Pentágono lança suas vistas sobre sítios web de
relacionamento social
por Paul Marks
"Sou continuamente abalado e fico estarrecido com os pormenores que as
pessoas postam voluntariamente online acerca de si mesmas". É o
que diz Jon Callas, responsável chefe de segurança na PGP, um
fabricante de software de encriptação com sede em Silicon Valley.

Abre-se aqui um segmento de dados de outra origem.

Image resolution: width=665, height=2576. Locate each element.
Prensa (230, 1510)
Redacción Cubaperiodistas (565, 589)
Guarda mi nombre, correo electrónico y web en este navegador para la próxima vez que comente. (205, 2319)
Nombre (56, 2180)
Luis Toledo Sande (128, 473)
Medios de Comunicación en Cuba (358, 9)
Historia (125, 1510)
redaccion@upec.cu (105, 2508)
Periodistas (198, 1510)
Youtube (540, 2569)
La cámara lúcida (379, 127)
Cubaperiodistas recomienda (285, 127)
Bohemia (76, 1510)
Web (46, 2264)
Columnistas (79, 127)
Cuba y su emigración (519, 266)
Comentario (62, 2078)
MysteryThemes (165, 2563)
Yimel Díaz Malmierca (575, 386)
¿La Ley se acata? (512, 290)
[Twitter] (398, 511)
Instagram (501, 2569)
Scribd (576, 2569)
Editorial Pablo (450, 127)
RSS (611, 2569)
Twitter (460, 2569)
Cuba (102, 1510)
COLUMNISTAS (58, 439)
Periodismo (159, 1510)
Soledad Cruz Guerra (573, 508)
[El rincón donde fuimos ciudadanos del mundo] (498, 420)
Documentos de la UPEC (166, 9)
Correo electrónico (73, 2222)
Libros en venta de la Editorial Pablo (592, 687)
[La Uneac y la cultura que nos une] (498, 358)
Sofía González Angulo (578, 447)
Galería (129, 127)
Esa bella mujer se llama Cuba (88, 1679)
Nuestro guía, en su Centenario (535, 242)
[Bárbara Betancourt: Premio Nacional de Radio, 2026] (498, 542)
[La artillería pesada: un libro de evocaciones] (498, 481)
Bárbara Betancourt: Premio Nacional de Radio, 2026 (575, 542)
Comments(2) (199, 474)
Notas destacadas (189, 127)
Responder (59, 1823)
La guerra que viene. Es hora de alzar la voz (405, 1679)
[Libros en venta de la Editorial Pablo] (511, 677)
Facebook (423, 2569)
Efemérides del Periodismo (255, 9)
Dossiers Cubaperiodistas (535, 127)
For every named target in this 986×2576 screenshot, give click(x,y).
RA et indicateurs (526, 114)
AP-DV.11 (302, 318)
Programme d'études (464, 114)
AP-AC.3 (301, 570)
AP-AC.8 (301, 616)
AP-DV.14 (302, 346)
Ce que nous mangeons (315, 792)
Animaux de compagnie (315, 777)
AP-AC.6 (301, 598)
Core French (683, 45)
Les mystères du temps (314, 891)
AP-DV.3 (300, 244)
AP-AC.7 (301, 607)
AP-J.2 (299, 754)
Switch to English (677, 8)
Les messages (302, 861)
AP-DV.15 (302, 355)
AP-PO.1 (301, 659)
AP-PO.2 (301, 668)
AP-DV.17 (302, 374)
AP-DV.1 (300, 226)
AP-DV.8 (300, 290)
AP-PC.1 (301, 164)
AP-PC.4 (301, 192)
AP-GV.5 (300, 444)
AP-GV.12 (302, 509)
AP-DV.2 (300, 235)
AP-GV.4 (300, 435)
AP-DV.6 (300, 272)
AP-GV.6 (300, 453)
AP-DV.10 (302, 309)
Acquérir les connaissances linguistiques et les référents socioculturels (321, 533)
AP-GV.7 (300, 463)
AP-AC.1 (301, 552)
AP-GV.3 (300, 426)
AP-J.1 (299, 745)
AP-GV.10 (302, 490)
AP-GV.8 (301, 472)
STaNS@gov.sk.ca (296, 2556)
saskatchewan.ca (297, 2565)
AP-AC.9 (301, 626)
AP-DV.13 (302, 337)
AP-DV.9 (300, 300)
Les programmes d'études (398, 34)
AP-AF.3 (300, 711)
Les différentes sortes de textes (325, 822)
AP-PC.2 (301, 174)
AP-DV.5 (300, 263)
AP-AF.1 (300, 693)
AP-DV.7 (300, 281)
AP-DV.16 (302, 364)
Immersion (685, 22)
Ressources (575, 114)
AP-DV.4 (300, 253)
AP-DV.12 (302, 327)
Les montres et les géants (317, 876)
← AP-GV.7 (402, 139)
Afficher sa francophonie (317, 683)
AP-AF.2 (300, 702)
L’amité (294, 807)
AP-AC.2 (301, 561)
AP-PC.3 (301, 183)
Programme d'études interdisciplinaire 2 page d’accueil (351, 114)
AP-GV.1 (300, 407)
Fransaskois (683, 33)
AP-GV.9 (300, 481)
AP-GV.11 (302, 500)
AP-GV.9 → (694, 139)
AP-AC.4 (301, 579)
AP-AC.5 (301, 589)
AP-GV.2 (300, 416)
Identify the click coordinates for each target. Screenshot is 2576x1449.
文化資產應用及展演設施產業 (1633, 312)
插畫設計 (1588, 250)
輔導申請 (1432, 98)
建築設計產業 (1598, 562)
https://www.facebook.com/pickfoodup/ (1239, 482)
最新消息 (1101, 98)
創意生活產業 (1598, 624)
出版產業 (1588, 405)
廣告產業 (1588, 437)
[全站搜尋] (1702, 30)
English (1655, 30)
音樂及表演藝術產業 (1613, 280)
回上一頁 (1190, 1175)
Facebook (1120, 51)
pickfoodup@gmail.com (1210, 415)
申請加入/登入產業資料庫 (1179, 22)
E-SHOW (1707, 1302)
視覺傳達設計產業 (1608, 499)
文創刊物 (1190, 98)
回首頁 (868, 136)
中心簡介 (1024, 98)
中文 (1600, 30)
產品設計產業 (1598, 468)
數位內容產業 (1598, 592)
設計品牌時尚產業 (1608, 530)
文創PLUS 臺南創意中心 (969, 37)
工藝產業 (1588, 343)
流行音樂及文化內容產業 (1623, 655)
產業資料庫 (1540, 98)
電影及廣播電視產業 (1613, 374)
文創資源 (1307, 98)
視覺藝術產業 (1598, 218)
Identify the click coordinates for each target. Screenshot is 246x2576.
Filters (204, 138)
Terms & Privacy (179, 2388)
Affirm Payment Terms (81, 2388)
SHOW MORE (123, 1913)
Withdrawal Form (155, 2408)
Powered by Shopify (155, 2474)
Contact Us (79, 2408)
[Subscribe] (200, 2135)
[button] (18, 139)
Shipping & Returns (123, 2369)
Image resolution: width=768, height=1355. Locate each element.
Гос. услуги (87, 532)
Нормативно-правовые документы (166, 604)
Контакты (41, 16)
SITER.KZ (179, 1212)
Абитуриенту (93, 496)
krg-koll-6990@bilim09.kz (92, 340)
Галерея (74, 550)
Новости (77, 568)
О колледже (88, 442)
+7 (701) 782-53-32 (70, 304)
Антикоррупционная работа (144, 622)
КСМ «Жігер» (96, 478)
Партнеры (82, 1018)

Ele está longe de ser o único a perceber que os sítios
web de relacionamento social que estão em rápido crescimento,
como MySpace e Friendster, são o sonho dos bisbilhoteiros.
A
New Scientist
descobriu que a National Security Agency (NSA) do Pentágono, que se
especializa em escutas secretas e decifração de códigos,
está a financiar investigações da massa colhida de
informação que as pessoas postam acerca de si próprias nas
redes sociais. E estas poderia aproveitar avanços na tecnologia
Internet especialmente a "web semântica" que está
para vir, promovida pela W3C, a organização dos padrões da
web para combinar dados de sítios web de relacionamento social
com pormenores tais como actividades bancárias, compras e registos de
propriedade, permitindo à NSA construir extensos e vastos perfis
pessoais de indivíduos.
Os americanos ainda estão abalados com as revelações do
mês passado de que a NSA tem estado a armazenar chamadas
telefónicas desde os ataques terroristas do 11 de Setembro de 2001. O
Congressional Research Service, que aconselha os legisladores dos EUA, diz que
as companhias telefónicas que entregaram registos de chamadas podem ter
actuado ilegalmente. Contudo, a Casa Branca insiste em que a ameaça
terrorista torna ultrapassada a legislação existente sobre
escutas e está a pressionar o Congresso a não investigar a
acção da NSA.
Enquanto isso, a NSA prossegue seus planos para explorar a web, uma vez que
registos telefónicos têm um âmbito limitado. Eles podem ser
utilizados para construir um quadro muito básico da rede de contactos de
alguém, um processo chamado às vezes de "conectando os
pontos". Ajuntamentos
(clusters)
de pessoas em grupos altamente conectados tornam-se aparentes, assim como as
pessoas com poucas conexões que parecem ser as intermediárias
entre tais grupos. A ideia é ver quantas ligações ou
"graus" separam pessoas de, digamos, um membro de uma
organização na lista negra.
Ao acrescentar dados de redes sociais online às suas análises
telefónicas, a NSA poderia conectar pessoas a níveis mais
profundos, através de actividades partilhadas, tais como tomar
lições de voo. Tipicamente, os sítios online de
relacionamento social pedem aos membros para dar pormenores dos seus
círculos de amigos imediatos e extensos, cujos blogs podem ser seguidos.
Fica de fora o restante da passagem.